* **BRIEF**:
Go to the line below that contains "You are a computer-use agent. The". From there to the end of the records, reproduce each line exactly, except the pictures.

*** RECORDS FOR THIS TASK ***

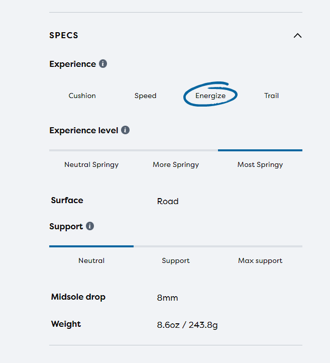Select the circled Energize experience option
This screenshot has width=330, height=363.
(x=210, y=96)
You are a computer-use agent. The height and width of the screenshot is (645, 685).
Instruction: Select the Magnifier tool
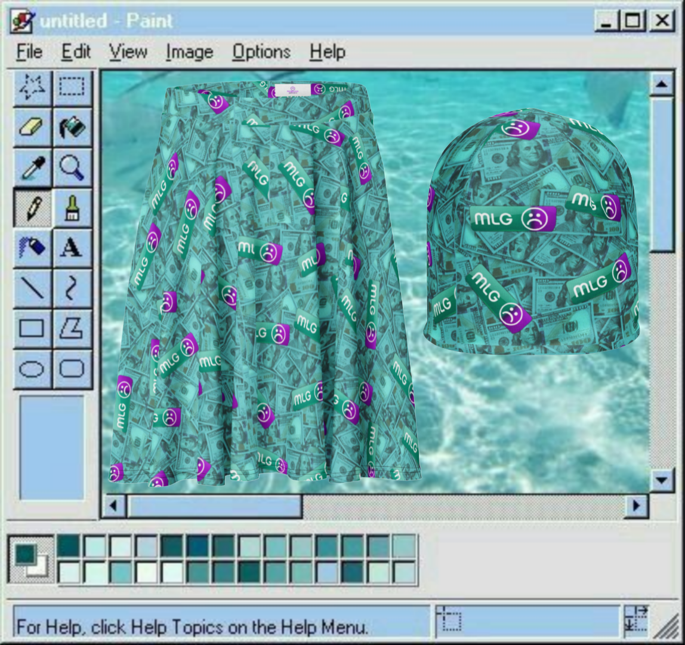tap(72, 168)
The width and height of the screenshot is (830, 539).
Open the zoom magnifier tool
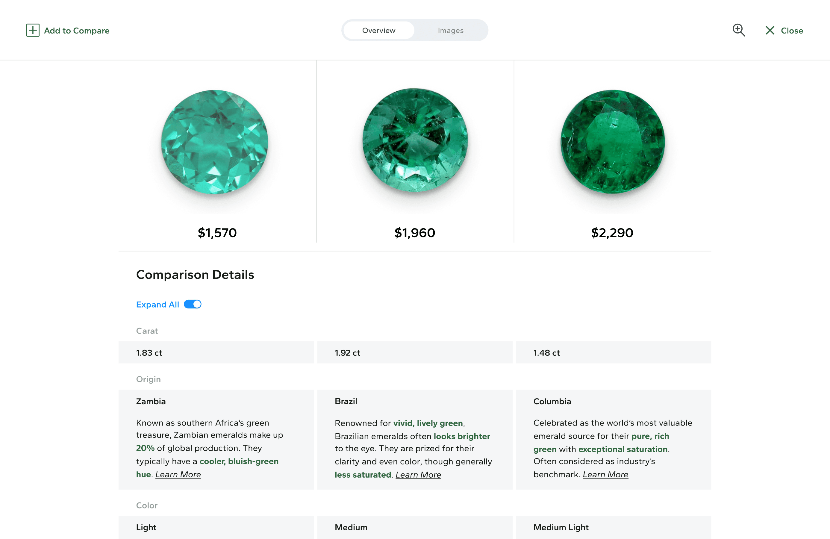pos(739,30)
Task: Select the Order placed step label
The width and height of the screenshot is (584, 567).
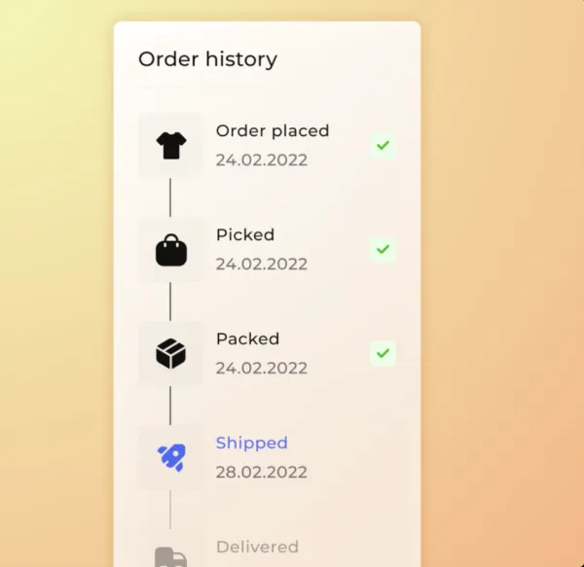Action: pyautogui.click(x=273, y=130)
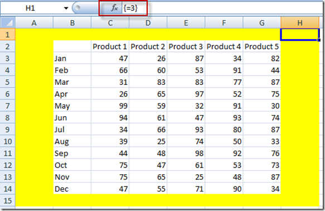This screenshot has width=325, height=211.
Task: Click the formula bar expand handle circle
Action: (77, 8)
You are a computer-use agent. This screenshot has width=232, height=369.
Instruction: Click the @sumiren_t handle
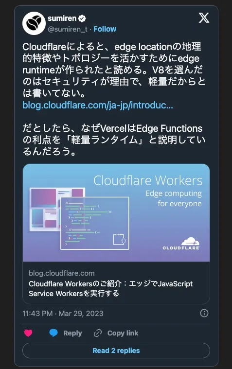(68, 29)
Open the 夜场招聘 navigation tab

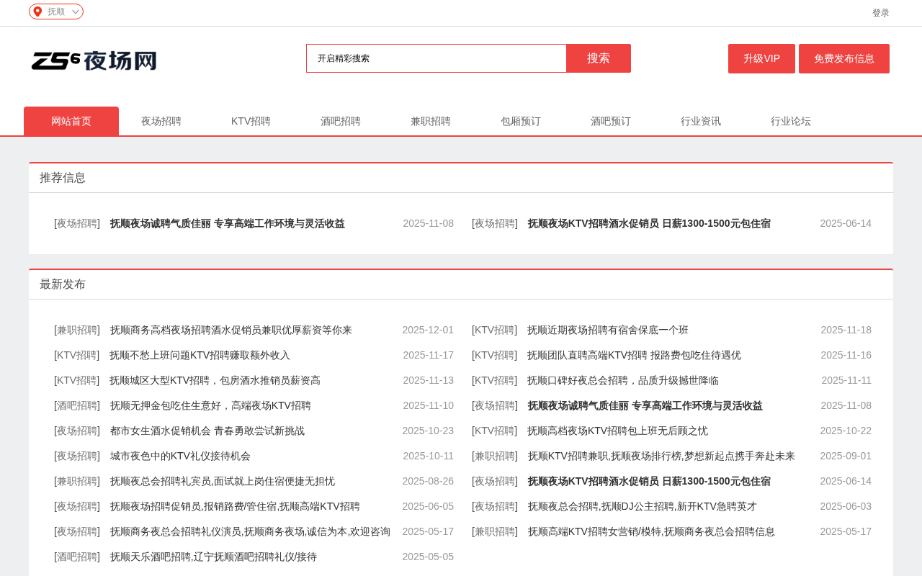(x=161, y=121)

*** End of RECORDS FOR THIS TASK ***

* **TASK ANSWER**:
You are a computer-use agent. The height and width of the screenshot is (645, 685).
Instruction: Select the Magnifier tool
tap(72, 168)
The width and height of the screenshot is (830, 539).
Open the zoom magnifier tool
pos(739,30)
Task: Select the Order placed step label
The width and height of the screenshot is (584, 567).
Action: pyautogui.click(x=273, y=130)
This screenshot has width=325, height=211.
Task: Click the formula bar expand handle circle
Action: (77, 8)
You are a computer-use agent. This screenshot has width=232, height=369.
Instruction: Click the @sumiren_t handle
(68, 29)
Open the 夜场招聘 navigation tab

(x=161, y=121)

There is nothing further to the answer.